> WHAT THE TASK REQUIRES: Please look for the string "product" below and report every line in which it occurs.

> RECORDS SHOWN:

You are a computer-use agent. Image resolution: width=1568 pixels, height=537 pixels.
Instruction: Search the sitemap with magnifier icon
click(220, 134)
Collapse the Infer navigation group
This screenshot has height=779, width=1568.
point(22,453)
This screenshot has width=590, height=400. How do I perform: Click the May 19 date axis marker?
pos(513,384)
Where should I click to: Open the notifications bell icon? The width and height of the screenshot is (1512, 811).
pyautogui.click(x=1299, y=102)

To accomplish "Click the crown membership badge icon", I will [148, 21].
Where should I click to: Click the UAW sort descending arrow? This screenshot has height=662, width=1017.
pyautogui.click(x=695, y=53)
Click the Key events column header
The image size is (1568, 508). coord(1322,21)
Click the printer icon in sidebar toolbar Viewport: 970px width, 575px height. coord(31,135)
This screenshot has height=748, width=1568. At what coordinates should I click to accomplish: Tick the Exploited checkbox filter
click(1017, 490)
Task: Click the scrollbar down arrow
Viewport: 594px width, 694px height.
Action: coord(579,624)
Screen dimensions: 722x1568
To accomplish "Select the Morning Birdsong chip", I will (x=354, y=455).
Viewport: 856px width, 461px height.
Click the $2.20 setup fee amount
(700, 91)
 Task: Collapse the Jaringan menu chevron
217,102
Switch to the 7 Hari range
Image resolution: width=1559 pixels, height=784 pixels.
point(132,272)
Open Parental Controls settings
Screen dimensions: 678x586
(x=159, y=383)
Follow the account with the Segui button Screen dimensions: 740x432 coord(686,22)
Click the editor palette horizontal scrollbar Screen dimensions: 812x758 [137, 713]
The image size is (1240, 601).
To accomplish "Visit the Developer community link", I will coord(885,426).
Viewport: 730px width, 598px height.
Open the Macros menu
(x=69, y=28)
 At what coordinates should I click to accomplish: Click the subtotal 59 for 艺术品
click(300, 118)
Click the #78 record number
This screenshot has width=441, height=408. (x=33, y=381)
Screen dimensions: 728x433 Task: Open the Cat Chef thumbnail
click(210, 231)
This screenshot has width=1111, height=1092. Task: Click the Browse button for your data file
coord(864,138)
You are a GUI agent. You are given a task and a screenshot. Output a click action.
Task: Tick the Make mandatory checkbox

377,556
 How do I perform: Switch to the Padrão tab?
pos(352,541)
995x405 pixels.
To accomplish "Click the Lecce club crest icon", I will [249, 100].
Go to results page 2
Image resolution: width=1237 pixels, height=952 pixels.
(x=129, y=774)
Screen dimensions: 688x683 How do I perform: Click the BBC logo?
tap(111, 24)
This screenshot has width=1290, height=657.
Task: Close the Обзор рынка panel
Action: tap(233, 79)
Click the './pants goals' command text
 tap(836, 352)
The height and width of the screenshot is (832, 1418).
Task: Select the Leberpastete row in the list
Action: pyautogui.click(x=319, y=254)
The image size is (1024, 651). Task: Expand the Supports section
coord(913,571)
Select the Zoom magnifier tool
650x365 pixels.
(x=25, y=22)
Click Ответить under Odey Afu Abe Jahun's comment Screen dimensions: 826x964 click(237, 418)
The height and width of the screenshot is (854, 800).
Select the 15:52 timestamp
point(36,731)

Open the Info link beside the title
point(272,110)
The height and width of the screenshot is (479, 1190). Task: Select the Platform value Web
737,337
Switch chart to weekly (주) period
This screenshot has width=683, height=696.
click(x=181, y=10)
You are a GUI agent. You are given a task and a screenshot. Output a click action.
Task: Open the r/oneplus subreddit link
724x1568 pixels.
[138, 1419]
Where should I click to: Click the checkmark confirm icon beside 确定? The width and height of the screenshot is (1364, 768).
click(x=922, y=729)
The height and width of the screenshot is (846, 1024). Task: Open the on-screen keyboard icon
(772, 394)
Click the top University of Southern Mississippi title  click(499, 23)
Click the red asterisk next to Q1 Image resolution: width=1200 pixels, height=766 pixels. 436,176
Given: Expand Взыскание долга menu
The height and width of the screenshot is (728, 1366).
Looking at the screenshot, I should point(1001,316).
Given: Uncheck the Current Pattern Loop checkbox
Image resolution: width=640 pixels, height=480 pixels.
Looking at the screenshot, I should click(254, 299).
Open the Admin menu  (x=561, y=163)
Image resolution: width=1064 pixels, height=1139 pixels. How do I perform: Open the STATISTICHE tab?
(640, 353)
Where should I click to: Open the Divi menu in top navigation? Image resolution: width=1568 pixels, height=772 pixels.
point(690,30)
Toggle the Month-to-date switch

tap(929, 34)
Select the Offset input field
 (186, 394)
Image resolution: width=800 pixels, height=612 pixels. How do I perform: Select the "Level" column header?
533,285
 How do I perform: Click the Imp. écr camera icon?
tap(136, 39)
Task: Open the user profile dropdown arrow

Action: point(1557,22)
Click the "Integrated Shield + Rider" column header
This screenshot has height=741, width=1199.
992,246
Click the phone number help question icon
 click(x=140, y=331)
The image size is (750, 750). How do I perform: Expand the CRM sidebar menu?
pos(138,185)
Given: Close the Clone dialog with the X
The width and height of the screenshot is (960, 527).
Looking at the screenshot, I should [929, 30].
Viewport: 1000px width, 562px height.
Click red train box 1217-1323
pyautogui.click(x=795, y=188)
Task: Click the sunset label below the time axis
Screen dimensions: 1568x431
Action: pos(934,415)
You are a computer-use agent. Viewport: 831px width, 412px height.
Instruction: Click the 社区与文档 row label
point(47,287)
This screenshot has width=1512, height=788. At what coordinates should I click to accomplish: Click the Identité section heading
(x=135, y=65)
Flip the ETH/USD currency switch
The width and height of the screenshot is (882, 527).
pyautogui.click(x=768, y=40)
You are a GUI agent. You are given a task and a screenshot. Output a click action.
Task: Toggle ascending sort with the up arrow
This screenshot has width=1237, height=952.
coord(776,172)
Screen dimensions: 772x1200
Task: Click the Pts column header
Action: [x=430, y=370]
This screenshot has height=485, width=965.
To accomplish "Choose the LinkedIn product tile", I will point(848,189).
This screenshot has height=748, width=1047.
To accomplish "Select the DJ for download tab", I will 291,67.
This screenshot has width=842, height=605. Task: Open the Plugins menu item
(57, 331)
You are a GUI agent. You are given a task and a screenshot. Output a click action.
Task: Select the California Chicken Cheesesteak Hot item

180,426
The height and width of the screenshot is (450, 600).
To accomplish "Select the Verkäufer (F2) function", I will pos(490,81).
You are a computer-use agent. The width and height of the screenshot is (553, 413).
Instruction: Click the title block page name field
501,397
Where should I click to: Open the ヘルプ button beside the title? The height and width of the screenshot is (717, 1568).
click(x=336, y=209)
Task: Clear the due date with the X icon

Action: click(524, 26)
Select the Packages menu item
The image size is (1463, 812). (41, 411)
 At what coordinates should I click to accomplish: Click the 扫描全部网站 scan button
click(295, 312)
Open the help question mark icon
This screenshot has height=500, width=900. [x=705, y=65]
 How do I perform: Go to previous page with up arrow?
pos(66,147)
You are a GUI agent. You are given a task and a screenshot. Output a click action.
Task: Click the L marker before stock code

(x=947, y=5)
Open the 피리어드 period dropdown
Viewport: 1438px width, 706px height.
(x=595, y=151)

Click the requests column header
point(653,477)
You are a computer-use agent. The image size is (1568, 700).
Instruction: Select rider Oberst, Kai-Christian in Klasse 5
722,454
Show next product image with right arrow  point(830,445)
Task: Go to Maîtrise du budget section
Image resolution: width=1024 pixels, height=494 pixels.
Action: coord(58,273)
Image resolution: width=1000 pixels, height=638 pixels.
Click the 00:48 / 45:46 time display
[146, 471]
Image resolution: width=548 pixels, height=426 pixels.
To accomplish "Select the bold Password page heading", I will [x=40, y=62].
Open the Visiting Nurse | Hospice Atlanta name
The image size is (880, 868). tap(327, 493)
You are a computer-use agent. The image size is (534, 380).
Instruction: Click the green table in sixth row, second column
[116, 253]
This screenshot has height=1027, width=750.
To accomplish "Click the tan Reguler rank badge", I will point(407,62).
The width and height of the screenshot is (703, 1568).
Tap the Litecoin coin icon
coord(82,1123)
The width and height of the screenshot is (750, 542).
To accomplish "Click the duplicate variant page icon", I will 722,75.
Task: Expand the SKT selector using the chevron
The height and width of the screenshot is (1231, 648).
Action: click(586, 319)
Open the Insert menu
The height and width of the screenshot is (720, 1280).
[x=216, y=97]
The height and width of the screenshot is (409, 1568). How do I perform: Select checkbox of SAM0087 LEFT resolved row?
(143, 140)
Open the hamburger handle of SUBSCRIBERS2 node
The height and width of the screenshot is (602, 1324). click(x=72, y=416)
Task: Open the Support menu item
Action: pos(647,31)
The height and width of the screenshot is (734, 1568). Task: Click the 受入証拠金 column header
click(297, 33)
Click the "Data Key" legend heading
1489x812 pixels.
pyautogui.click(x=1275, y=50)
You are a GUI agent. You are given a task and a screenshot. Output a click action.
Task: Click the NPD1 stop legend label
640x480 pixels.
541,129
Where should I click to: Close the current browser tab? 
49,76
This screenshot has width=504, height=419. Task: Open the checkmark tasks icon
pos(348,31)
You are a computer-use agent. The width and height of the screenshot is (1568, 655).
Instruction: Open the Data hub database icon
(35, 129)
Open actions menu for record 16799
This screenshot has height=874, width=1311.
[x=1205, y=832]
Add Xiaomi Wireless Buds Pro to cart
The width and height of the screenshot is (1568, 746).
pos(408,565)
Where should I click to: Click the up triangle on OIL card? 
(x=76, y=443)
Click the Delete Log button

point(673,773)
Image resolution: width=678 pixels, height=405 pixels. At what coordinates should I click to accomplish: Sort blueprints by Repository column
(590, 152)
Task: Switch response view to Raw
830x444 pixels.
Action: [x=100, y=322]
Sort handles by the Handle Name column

> EXERCISE RESPONSE:
To accomplish "Choose the LinkedIn product tile", I will point(848,189).
Show next product image with right arrow  point(830,445)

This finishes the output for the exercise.